Fox News is reporting that the U.S. operation of Campus Crusade for Christ International will change its name to "Cru" in early 2012. An interdenominational Christian evangelism and discipleship organization founded in 1951, it is currently served by more than 25,000 full-time and part-time team members in 191 countries around the world.
“We felt like our name was getting in the way of accomplishing our mission,” said Steve Sellers, the vice president for Campus Crusade, who insisted that their mission of “proclaiming Christ around the world” has not changed.
Sellers cited researchers who found that nine percent of Christians and 20 percent of non-Christians were alienated by the name Campus Crusade for Christ. He said Bill and Vonette Bright, who founded the group in 1951, said they always knew a name change would come, they just didn't know when.
“Our name was becoming more and more of a hindrance,” Sellers told Fox News Radio, particularly the word "crusade," which offended overseas sensibilities. “It’s reverted back to some of its meaning related to the Middle Ages – forcing Christianity on different parts of the world,” he said.
The website has posted a statement defending the name change. “We were not trying to eliminate the word Christ from our name. We were looking for a name that would most effectively serve our mission and help us take the gospel to the world. Our mission has not changed. Cru enables us to have discussions about Christ with people who might initially be turned off by a more overtly Christian name. We believe that our interaction and our communication with the world will be what ultimately honors and glorifies Christ.”
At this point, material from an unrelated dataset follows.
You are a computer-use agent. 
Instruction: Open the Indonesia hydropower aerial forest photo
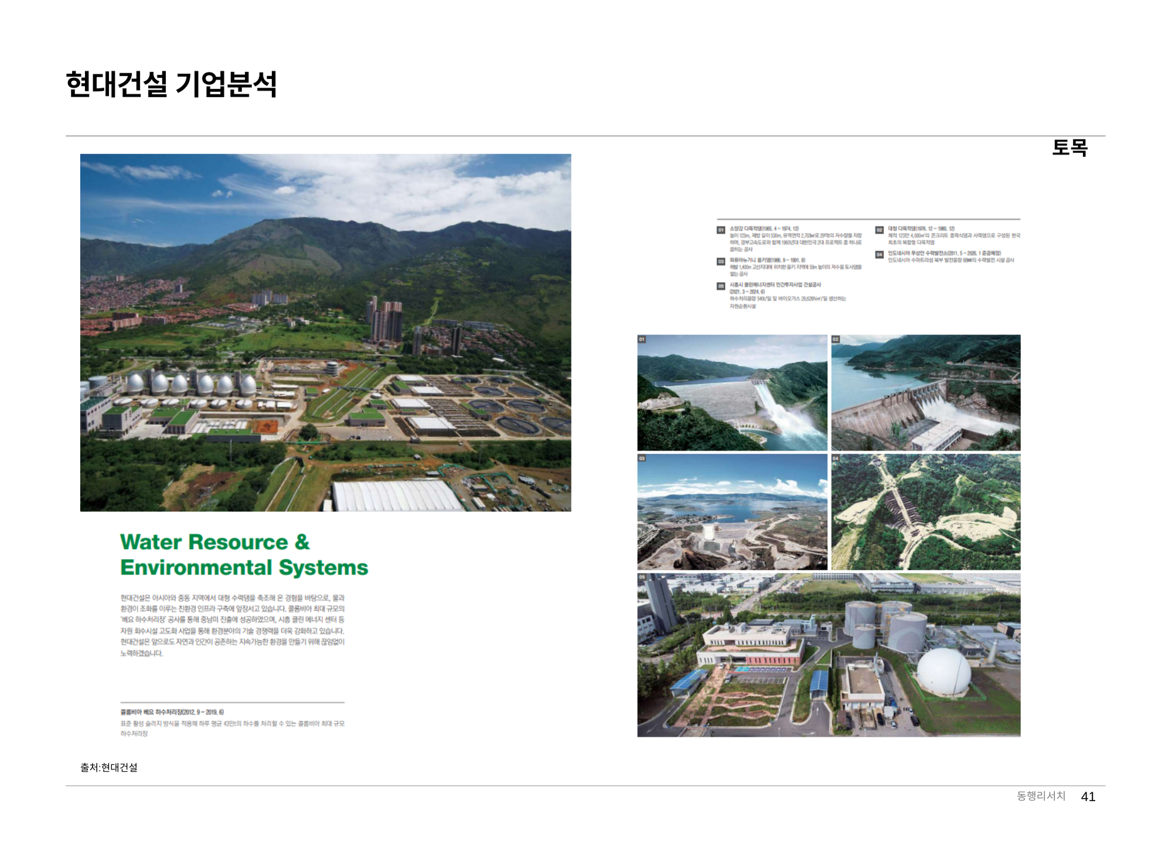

But the decision has struck a nerve in the Christian community with many evangelicals accusing the group of caving in to political correctness.
“It is sad that an organization like Campus Crusade at least appears to have allowed themselves to be taken by the politically correct environment instead of acting counter culturally as Christ’s followers are called to do,” said Richard Hornsby, of Kansas City, who was involved with the group during his college days at Ohio State.
“For an institution like Crusade to appear to cave to the same cultural pressure that leads school principals to harass or try to ban Christian groups from meeting on campus is incredibly sad. We expect the ACLU to intimidate small towns and schools by threatening to sue them. We don’t expect long-standing pillars of the Christian community to fold like this.”
Even though Sellers is denying that political correctness was involved, the defensive tone of the group's press releases and posted statements reveal just how intense the criticism has become.
“It has nothing to do with political correctness,” Sellers told Fox. “It has everything to do with how we can be effective at what God has called us to do. Most churches don’t have Christ in their name. Hardly any other Christian organization has Christ in their name. People are making an issue out of something that isn’t the intent at all.”